→ **Work instructions**: Please repeat, from the entries that follow, the lines from the one containing "The height and width of the screenshot is (805, 1254)." through the one containing "Task: Open the mail envelope icon" exactly, adding nothing.

^^^^^^^^

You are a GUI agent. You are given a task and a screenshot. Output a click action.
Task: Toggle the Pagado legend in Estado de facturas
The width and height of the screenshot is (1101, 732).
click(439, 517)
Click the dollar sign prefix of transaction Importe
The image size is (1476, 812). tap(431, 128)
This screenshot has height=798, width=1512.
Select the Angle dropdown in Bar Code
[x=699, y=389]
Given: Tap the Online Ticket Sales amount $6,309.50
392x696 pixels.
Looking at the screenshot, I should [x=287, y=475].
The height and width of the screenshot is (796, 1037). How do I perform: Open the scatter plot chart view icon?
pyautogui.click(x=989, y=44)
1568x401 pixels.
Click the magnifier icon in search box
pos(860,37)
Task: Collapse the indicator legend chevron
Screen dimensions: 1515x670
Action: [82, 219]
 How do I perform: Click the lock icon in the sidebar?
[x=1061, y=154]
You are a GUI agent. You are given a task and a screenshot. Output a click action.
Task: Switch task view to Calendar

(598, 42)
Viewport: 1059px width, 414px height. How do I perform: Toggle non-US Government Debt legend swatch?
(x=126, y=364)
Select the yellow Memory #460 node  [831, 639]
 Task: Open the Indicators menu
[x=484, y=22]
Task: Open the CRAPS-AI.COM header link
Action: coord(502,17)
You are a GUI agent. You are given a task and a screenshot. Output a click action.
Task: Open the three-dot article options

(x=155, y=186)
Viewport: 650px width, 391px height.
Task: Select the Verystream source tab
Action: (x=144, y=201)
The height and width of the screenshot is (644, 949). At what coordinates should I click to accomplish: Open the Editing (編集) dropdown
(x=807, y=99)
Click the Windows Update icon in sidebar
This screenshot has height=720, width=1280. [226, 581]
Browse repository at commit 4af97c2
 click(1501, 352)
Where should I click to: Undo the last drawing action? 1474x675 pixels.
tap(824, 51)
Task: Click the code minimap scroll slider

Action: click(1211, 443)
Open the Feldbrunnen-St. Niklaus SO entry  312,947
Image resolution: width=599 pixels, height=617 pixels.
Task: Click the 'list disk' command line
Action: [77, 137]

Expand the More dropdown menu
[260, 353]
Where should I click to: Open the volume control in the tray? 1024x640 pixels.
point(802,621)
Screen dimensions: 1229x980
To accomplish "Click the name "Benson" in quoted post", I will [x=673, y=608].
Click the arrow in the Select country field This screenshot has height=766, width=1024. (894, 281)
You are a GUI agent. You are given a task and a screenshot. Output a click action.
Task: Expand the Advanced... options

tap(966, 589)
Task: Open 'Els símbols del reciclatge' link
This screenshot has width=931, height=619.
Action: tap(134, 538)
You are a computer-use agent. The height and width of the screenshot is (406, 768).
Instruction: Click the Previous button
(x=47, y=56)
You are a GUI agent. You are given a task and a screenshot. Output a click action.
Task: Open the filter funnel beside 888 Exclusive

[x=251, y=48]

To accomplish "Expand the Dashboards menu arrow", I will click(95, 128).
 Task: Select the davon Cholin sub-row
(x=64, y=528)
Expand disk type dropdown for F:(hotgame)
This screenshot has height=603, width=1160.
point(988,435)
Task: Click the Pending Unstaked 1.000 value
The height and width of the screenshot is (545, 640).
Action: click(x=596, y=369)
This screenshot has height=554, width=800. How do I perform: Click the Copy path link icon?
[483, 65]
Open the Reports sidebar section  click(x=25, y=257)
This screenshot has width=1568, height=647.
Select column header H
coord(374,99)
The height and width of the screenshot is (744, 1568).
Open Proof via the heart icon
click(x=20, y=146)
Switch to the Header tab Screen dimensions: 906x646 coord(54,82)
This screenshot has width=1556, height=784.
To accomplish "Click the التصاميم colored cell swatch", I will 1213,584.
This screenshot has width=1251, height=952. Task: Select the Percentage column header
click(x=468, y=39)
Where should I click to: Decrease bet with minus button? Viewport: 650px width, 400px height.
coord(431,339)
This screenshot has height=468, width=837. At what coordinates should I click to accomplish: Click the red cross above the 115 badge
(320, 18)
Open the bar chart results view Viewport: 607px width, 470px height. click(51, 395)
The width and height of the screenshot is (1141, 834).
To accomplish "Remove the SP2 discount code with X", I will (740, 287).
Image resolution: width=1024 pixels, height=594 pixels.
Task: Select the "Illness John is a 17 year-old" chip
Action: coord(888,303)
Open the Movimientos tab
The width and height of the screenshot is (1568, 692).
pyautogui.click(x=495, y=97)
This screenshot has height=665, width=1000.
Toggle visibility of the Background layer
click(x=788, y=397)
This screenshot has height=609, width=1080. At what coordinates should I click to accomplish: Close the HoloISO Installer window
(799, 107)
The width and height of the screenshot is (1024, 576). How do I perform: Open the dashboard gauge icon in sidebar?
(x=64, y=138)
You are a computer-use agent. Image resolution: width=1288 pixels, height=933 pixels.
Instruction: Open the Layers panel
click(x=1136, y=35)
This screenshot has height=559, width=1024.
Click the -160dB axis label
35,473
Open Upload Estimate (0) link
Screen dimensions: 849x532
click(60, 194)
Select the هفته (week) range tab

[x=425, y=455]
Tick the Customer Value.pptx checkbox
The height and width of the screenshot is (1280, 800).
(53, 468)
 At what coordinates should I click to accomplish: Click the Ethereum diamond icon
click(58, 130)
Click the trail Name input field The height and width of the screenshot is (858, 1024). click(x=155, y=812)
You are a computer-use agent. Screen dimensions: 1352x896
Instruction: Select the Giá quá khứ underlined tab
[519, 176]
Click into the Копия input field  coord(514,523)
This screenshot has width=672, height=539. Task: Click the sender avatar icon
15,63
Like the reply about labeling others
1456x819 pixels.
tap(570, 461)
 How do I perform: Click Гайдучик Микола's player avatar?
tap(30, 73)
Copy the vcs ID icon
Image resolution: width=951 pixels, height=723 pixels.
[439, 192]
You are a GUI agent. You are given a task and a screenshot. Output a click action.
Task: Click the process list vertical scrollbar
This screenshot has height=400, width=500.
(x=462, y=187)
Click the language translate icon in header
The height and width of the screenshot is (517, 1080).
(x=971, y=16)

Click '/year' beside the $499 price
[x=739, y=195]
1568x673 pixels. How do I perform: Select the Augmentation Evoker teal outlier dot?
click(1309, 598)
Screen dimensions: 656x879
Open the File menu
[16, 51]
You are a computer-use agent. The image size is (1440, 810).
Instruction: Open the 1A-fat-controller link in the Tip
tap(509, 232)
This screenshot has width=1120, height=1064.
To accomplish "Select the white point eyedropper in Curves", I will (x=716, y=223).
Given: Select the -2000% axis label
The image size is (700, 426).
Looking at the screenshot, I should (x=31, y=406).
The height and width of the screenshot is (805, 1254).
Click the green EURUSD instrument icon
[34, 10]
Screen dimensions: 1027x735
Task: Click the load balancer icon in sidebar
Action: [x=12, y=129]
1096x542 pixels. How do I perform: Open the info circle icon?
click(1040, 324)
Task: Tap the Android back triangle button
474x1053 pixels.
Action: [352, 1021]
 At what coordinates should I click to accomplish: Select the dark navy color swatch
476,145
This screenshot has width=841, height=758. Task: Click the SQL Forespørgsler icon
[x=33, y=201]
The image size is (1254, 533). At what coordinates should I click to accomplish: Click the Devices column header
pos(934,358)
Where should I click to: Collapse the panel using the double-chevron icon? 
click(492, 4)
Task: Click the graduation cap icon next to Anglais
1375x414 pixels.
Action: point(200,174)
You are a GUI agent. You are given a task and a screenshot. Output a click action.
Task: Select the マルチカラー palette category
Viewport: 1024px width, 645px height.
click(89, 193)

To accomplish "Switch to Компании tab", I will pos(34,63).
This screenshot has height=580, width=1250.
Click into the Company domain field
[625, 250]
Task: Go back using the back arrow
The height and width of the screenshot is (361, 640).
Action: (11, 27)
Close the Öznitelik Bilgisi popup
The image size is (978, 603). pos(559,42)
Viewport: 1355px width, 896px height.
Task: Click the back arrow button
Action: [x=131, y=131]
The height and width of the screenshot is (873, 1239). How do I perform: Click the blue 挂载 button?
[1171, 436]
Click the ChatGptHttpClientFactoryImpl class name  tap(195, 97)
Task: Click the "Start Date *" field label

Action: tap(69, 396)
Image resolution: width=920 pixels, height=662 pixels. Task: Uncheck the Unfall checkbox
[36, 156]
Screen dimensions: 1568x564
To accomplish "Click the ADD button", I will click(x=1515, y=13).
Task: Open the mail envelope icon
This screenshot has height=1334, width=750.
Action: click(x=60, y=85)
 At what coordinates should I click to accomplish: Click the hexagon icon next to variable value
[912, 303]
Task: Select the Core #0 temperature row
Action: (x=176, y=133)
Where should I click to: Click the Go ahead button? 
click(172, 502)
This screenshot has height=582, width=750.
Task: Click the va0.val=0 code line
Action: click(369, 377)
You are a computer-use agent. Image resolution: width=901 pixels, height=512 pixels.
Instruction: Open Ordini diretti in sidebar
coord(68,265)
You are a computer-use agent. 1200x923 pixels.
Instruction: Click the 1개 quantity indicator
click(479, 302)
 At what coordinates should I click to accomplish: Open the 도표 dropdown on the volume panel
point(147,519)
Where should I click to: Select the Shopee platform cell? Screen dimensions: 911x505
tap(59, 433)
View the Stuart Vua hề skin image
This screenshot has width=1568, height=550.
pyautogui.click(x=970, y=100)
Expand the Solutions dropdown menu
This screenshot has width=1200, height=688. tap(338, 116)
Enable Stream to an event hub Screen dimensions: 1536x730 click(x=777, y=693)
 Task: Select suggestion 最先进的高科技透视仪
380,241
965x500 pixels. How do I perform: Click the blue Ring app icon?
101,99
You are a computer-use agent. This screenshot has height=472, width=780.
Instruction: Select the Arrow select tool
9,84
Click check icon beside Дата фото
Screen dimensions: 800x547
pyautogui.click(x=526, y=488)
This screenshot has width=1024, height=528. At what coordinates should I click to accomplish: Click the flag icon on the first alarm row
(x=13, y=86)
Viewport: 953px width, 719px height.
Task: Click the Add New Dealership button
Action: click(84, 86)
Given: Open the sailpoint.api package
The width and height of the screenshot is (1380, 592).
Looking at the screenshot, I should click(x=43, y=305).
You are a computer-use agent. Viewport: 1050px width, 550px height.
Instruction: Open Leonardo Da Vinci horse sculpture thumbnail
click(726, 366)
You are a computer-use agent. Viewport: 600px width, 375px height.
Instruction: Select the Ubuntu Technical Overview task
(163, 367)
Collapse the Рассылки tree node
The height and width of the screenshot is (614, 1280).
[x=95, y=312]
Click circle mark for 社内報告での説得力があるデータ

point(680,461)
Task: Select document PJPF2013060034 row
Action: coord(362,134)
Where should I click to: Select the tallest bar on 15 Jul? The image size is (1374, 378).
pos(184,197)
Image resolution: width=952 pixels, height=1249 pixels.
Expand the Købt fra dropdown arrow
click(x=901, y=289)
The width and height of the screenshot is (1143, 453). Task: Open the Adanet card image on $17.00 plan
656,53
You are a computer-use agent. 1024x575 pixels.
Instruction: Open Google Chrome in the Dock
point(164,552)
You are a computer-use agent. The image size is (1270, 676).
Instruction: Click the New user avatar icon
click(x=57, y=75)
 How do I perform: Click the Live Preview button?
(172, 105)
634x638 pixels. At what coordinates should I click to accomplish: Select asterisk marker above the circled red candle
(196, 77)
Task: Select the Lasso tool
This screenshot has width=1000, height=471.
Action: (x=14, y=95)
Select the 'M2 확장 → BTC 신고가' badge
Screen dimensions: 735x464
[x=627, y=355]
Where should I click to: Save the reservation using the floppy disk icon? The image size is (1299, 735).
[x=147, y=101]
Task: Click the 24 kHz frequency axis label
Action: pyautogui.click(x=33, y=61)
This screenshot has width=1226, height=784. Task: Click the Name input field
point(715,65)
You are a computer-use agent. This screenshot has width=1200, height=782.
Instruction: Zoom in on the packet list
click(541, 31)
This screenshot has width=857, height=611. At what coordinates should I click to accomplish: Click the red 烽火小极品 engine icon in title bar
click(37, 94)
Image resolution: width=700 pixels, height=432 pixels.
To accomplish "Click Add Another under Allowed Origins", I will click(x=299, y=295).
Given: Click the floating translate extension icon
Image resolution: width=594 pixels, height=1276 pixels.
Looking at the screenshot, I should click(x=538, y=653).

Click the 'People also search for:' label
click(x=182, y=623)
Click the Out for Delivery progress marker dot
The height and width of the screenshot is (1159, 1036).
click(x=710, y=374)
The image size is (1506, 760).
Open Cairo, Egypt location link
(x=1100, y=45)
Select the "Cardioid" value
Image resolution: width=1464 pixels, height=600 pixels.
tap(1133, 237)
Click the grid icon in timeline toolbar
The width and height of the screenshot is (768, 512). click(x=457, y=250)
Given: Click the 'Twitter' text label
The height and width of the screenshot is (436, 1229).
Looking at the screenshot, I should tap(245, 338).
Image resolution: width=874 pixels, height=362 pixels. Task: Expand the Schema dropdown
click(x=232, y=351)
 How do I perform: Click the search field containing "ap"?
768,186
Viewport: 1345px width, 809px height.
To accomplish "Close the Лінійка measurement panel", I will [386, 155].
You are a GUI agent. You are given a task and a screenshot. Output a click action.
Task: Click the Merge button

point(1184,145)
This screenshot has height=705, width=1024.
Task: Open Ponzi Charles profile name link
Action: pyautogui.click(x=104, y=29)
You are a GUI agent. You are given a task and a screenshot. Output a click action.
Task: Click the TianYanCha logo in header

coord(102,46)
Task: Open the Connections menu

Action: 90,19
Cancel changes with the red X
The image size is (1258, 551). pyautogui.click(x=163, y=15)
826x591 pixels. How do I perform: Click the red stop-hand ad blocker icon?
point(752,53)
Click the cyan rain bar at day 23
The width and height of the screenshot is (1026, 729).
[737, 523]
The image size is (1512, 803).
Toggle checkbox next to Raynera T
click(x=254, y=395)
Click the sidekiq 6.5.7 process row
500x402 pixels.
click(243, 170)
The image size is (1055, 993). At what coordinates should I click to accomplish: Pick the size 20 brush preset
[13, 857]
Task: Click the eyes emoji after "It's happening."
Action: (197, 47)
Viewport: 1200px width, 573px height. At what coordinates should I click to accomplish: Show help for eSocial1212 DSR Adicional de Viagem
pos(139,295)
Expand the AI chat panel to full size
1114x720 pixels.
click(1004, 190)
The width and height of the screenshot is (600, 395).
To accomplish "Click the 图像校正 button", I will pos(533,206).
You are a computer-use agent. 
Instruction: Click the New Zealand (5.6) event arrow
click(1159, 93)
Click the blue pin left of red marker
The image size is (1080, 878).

^^^^^^^^

→ **Solution for this task**:
The height and width of the screenshot is (805, 1254).
Click the green EURUSD instrument icon
[34, 10]
Screen dimensions: 1027x735
Task: Click the load balancer icon in sidebar
Action: [x=12, y=129]
1096x542 pixels. How do I perform: Open the info circle icon?
click(1040, 324)
Task: Tap the Android back triangle button
474x1053 pixels.
Action: [352, 1021]
 At what coordinates should I click to accomplish: Select the dark navy color swatch
476,145
This screenshot has width=841, height=758. Task: Click the SQL Forespørgsler icon
[x=33, y=201]
The image size is (1254, 533). At what coordinates should I click to accomplish: Click the Devices column header
pos(934,358)
Where should I click to: Collapse the panel using the double-chevron icon? 
click(492, 4)
Task: Click the graduation cap icon next to Anglais
1375x414 pixels.
Action: point(200,174)
You are a GUI agent. You are given a task and a screenshot. Output a click action.
Task: Select the マルチカラー palette category
Viewport: 1024px width, 645px height.
click(89, 193)

To accomplish "Switch to Компании tab", I will pos(34,63).
This screenshot has height=580, width=1250.
Click into the Company domain field
[625, 250]
Task: Go back using the back arrow
The height and width of the screenshot is (361, 640).
Action: (11, 27)
Close the Öznitelik Bilgisi popup
The image size is (978, 603). pos(559,42)
Viewport: 1355px width, 896px height.
Task: Click the back arrow button
Action: [x=131, y=131]
The height and width of the screenshot is (873, 1239). How do I perform: Click the blue 挂载 button?
[1171, 436]
Click the ChatGptHttpClientFactoryImpl class name  tap(195, 97)
Task: Click the "Start Date *" field label

Action: tap(69, 396)
Image resolution: width=920 pixels, height=662 pixels. Task: Uncheck the Unfall checkbox
[36, 156]
Screen dimensions: 1568x564
To accomplish "Click the ADD button", I will click(x=1515, y=13).
Task: Open the mail envelope icon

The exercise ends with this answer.